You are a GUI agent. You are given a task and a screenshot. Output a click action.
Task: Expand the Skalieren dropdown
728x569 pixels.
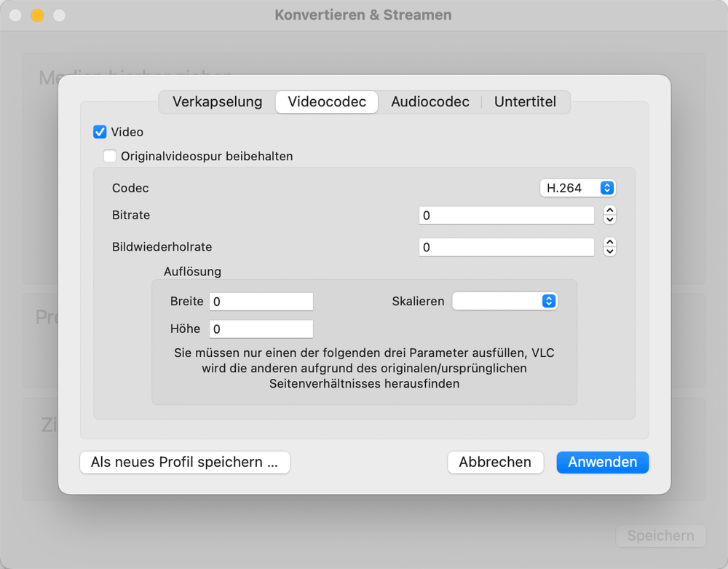coord(505,301)
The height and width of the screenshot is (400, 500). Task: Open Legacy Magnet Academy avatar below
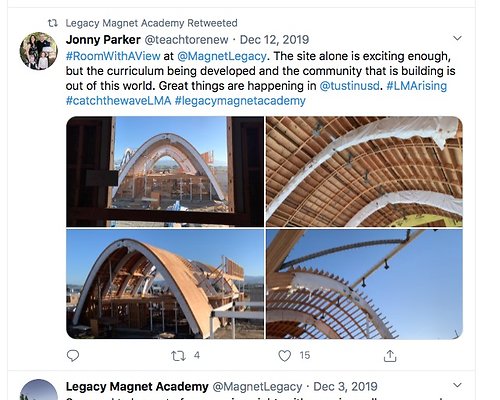click(x=39, y=389)
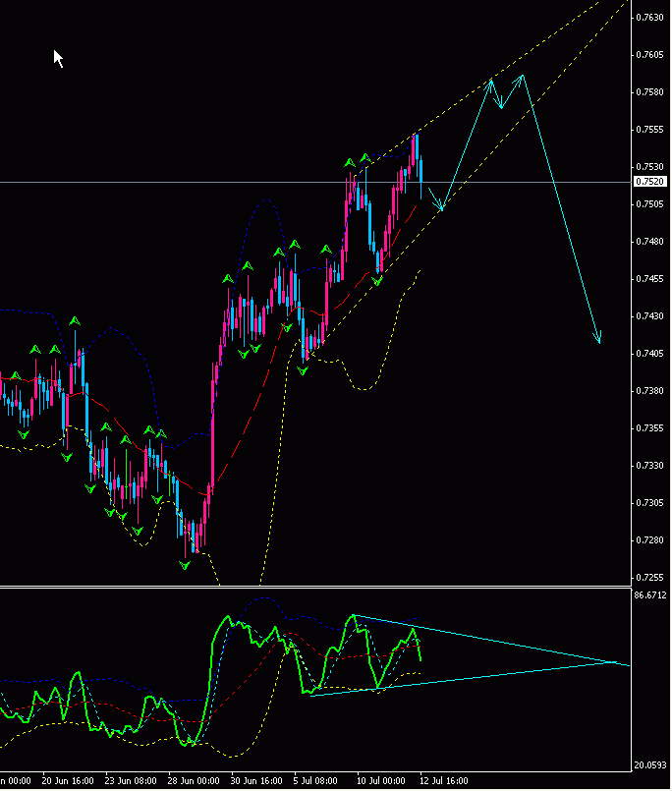Image resolution: width=672 pixels, height=791 pixels.
Task: Click the 0.7630 price axis label
Action: pyautogui.click(x=647, y=18)
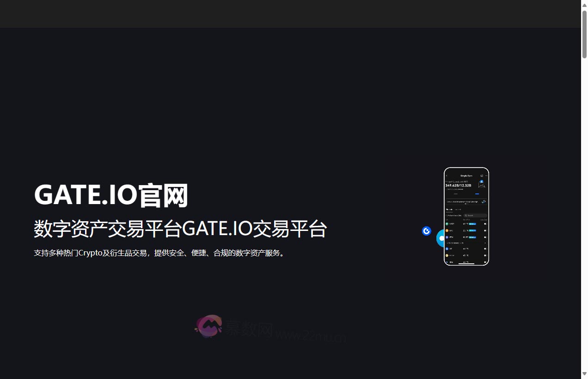The image size is (588, 379).
Task: Click the blue pill button under the balance
Action: tap(477, 194)
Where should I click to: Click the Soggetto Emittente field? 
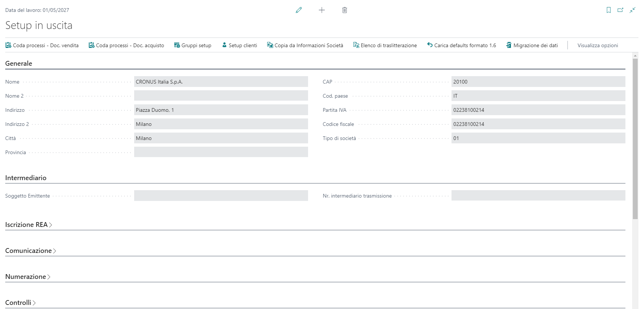221,196
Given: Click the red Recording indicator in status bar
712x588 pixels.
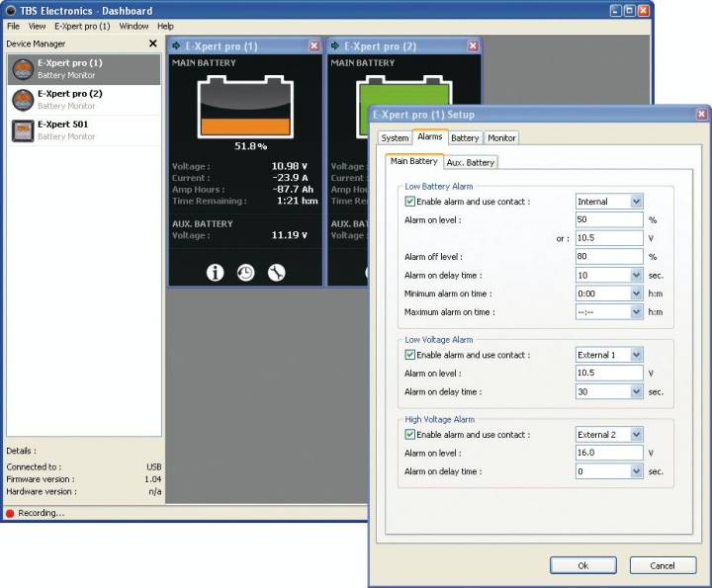Looking at the screenshot, I should (x=11, y=513).
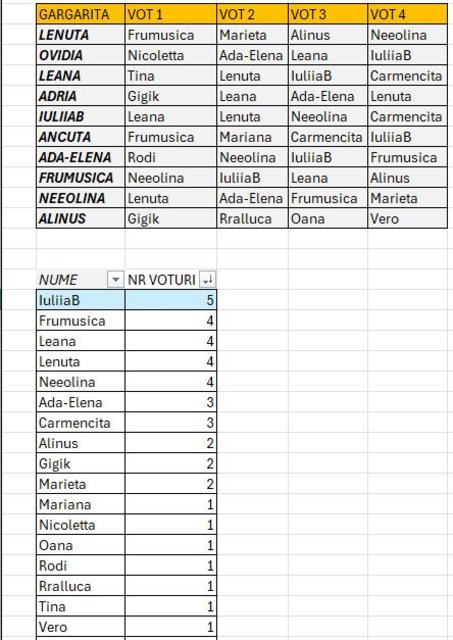This screenshot has width=453, height=640.
Task: Select the highlighted IuliiaB cell in results
Action: click(x=80, y=300)
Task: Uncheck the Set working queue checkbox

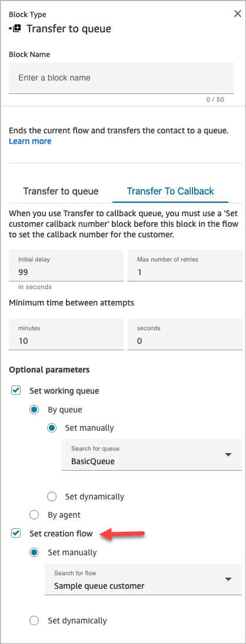Action: point(16,391)
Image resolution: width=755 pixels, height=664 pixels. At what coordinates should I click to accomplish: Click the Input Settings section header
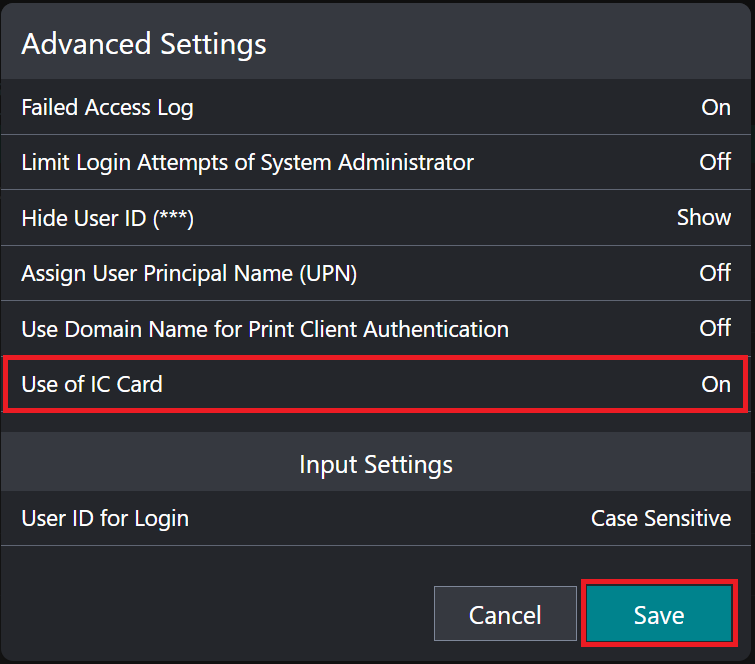point(376,465)
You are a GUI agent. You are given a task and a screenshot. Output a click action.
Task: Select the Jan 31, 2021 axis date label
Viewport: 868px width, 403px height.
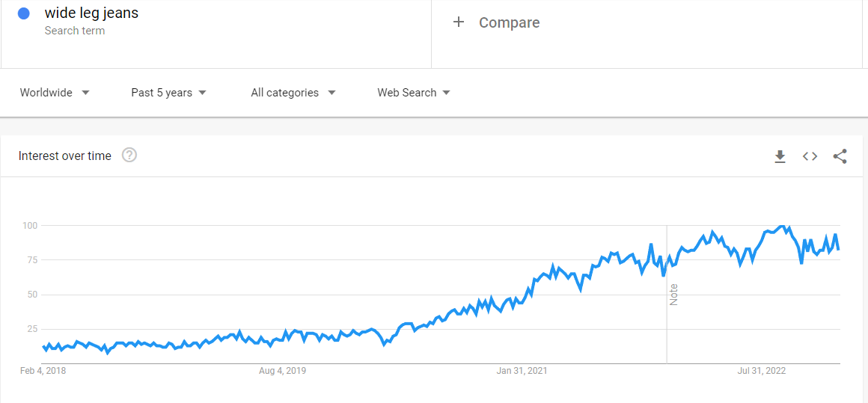pos(522,371)
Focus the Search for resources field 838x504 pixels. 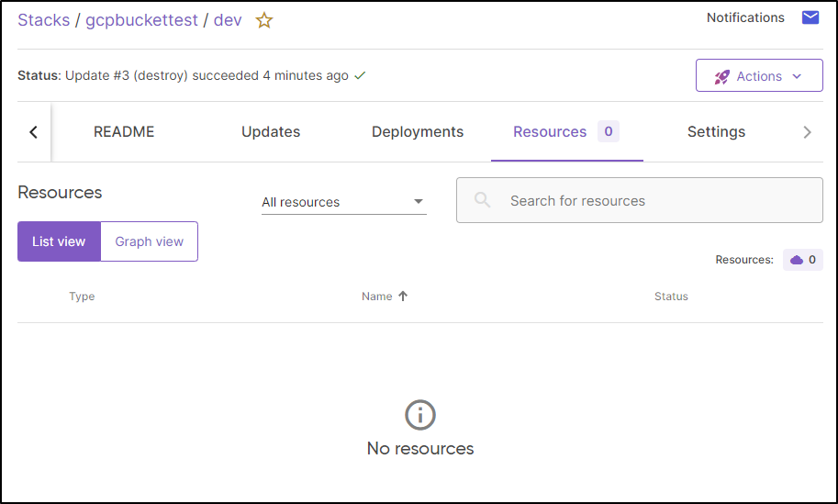(x=639, y=200)
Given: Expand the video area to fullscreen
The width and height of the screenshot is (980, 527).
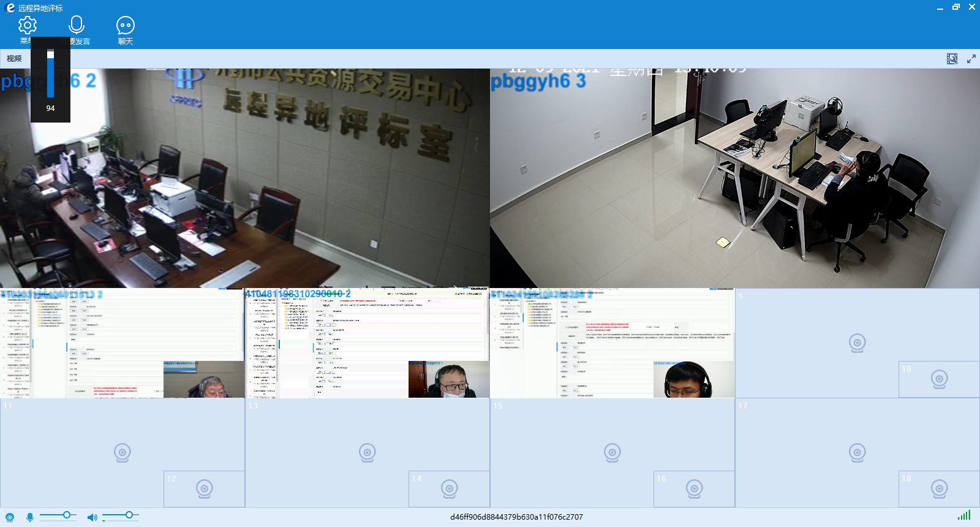Looking at the screenshot, I should point(971,59).
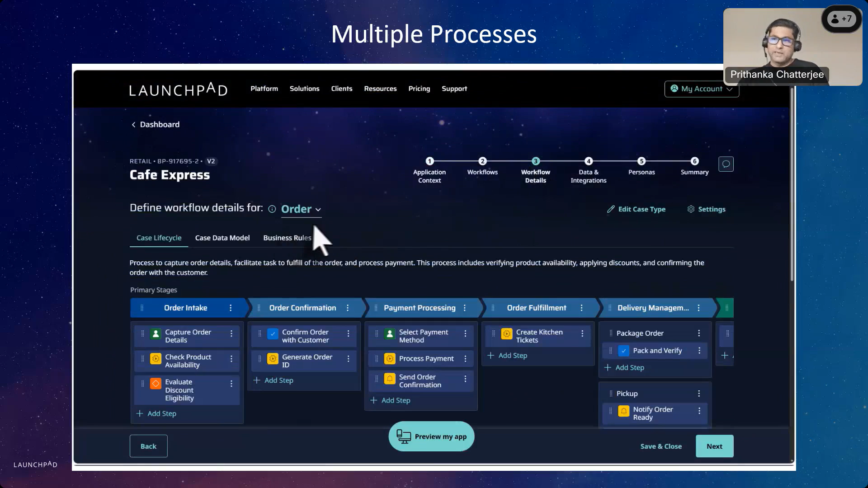Open the Order Intake stage kebab menu

tap(231, 308)
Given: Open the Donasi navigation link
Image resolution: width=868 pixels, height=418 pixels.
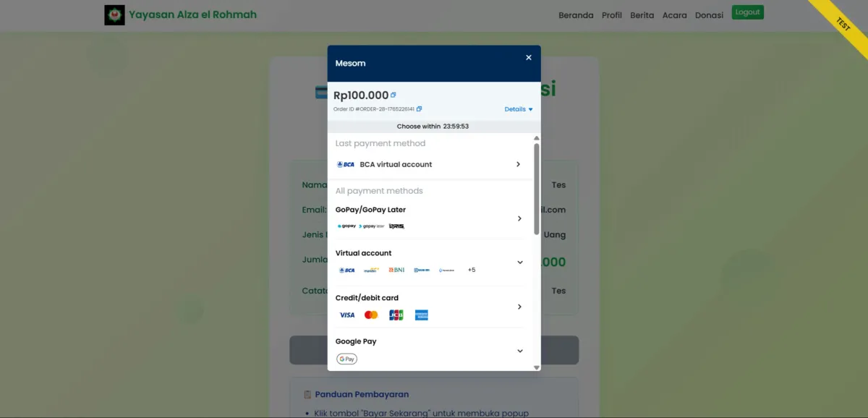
+++
● **Written problem**
Retype the part of the listing that opens with the line containing "The height and" and closes with the line containing "point(376,465)", including both of those lines, and omit the pictures.

● **Task solution**
The height and width of the screenshot is (400, 500). Task: Open Legacy Magnet Academy avatar below
click(x=39, y=389)
Image resolution: width=672 pixels, height=791 pixels.
Task: Click the 0.7630 price axis label
Action: pyautogui.click(x=647, y=18)
The image size is (588, 379).
Task: Click the blue pill button under the balance
Action: tap(477, 194)
Where should I click to: Click the Soggetto Emittente field? 
221,196
Given: Click the red Recording indicator in status bar
712x588 pixels.
Looking at the screenshot, I should (x=11, y=513).
This screenshot has width=453, height=640.
Task: Select the highlighted IuliiaB cell in results
Action: click(x=80, y=300)
Task: Uncheck the Set working queue checkbox

Action: point(16,391)
Image resolution: width=755 pixels, height=664 pixels. At what coordinates should I click to accomplish: Click the Input Settings section header
point(376,465)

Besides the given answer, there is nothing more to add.